Each entry is to be given again precisely, and no picture may be carried over.

-- Data listing --
###

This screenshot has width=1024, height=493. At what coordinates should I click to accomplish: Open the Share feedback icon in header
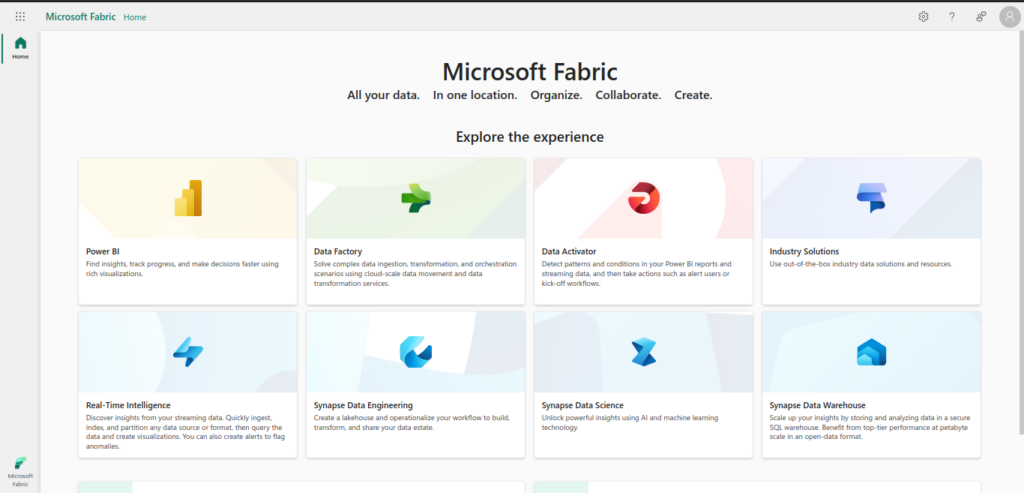point(981,17)
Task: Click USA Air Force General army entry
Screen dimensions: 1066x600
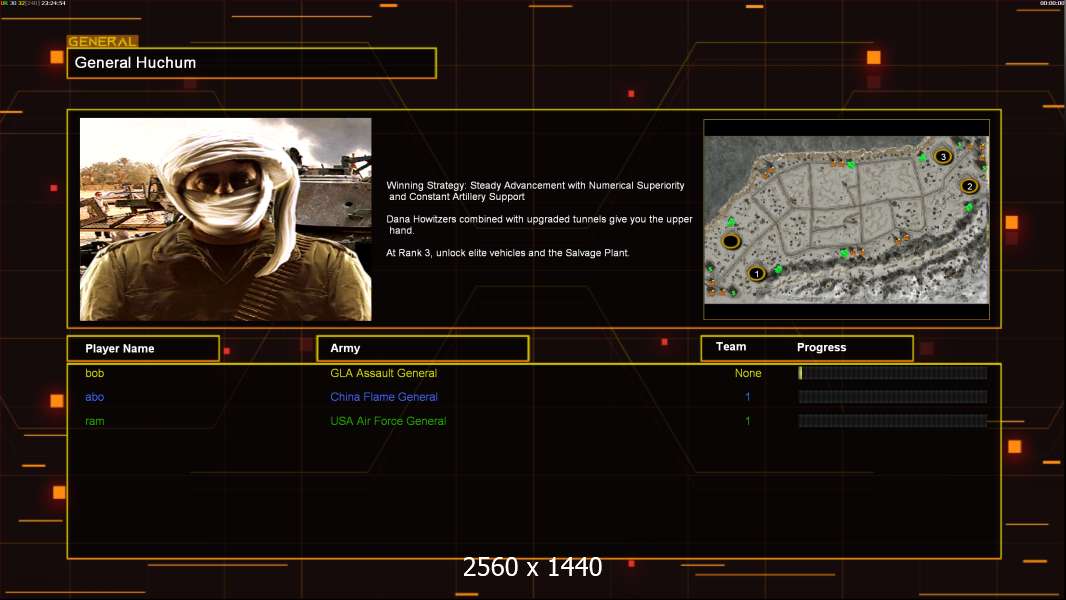Action: [x=388, y=421]
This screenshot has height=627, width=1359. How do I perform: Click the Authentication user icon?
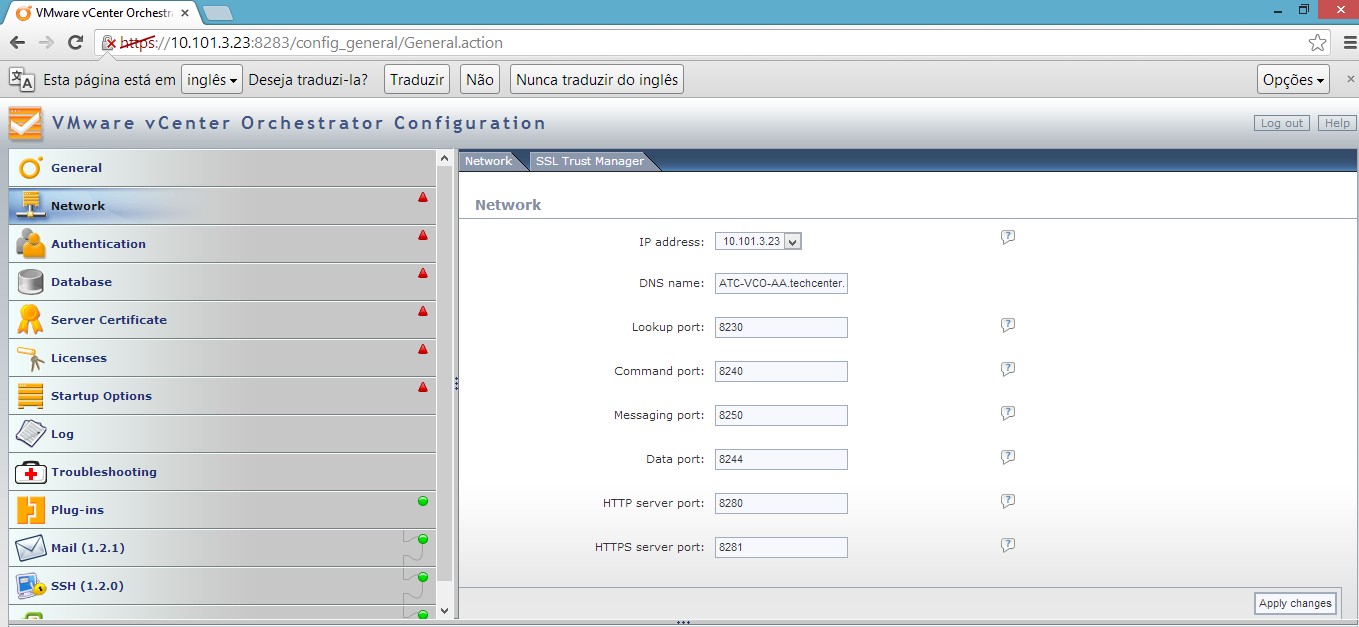[x=31, y=244]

###

-- Solution to this problem --
This screenshot has width=1024, height=493. At what coordinates should I click to accomplish: Open the Share feedback icon in header
point(981,17)
Task: Click USA Air Force General army entry
Screen dimensions: 1066x600
Action: [x=388, y=421]
This screenshot has height=627, width=1359. How do I perform: Click the Authentication user icon?
[x=31, y=244]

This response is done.